"KIDS LOVE CHAINS," Part Two-The event continues to unravel as Ellie, Otto, and Ava rise from the ashes of their comic shop to begin their four-color odyssey to find the truth beyond the dome. Meanwhile: super-prisons! Magic guns! Mysterious government agents! And other stuff, too!
CROSSOVER #2
Writer: Donny Cates
Artist: Geoff Shaw, Dee Cunniffe
Lettered by John J. Hill
Publisher: Image Comics
Release Date: December 9, 2020
Cover Price: $3.99
Score: ★★★☆☆ (3/5)
'Crossover' has all the elements you'd want in a new comic. A stellar creative crew, a meta storyline about comic book superheroes, a potential epic crossover with said heroes. It's a dream collaboration just waiting to happen. And here in issue two, we're still waiting for it to really pop.
The focus remains on two comic shop workers, Ellie and Otto, who take in a superhuman little girl to protect her from the government's clampdown. A long conversation ensues about what to do about the girl, about the dome, and about the search for Ellie's parents. While they contemplate things, elsewhere another storyline emerges.

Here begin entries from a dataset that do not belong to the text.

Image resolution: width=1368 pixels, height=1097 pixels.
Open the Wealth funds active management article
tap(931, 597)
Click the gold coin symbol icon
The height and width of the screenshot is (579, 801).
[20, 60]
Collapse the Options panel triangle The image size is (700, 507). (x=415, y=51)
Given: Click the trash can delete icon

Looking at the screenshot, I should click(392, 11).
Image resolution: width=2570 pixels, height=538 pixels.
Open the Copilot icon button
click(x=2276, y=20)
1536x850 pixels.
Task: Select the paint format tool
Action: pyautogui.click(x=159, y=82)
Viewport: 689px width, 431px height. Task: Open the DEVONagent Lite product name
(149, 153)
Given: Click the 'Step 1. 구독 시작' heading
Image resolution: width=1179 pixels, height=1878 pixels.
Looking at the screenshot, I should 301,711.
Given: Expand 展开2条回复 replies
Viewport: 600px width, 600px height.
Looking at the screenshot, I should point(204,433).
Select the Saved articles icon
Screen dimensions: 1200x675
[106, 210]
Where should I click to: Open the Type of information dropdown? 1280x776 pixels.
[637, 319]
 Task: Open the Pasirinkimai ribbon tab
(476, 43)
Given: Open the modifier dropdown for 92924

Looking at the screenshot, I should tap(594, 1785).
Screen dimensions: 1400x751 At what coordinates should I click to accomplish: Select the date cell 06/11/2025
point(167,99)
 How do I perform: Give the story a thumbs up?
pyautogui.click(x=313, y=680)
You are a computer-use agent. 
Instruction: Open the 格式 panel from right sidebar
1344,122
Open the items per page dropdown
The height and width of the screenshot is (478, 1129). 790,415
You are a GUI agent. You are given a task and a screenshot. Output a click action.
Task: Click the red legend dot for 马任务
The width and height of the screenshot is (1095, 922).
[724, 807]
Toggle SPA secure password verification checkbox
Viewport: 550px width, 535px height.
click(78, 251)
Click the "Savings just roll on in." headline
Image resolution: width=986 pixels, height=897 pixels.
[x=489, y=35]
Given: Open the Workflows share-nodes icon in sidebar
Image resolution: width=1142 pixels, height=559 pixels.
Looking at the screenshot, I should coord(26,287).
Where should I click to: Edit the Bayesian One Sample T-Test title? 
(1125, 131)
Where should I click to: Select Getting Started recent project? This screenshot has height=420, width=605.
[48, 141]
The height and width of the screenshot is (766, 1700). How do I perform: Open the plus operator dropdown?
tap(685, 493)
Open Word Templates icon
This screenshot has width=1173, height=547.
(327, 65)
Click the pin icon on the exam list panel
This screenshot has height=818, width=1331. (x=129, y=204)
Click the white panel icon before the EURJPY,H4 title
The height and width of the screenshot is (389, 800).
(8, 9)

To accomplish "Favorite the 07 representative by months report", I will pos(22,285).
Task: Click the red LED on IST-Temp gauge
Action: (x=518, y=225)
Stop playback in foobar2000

The state of the comic book heroes and villains that emerged into this world from the Event is revealed and sadly it's all a little too convenient and tropey. We've seen superpowered individuals rounded up and imprisoned before but never with so little impact. The reveal is more matter-of-fact than shocking. We haven't met any of these characters so there's no gut-punch just an all-too-familiar allegory to internments of unwanted people to a new world.
Geoff Shaw and Dee Cunniffe do their best to enliven the otherwise uneventful pages with great art. The pencilwork is detailed, faces full of emotions, and the framing of scenes is cinematic with clever angles. The colors are slightly dark but bold with shadows that give some scenes a more sinister atmosphere. The art is first class as expected.
Cates is a great storyteller but has played it too safe and too small here to make a coherent exciting issue. With such a great premise we're given very little to work with here because what we expect to happen doesn't and the story is mired in minutia. We want the bigger story, we want the comic book characters to actually "crossover." Perhaps, Cates is saving a big reveal for later but what we're left with is not very engaging or making a ton of sense.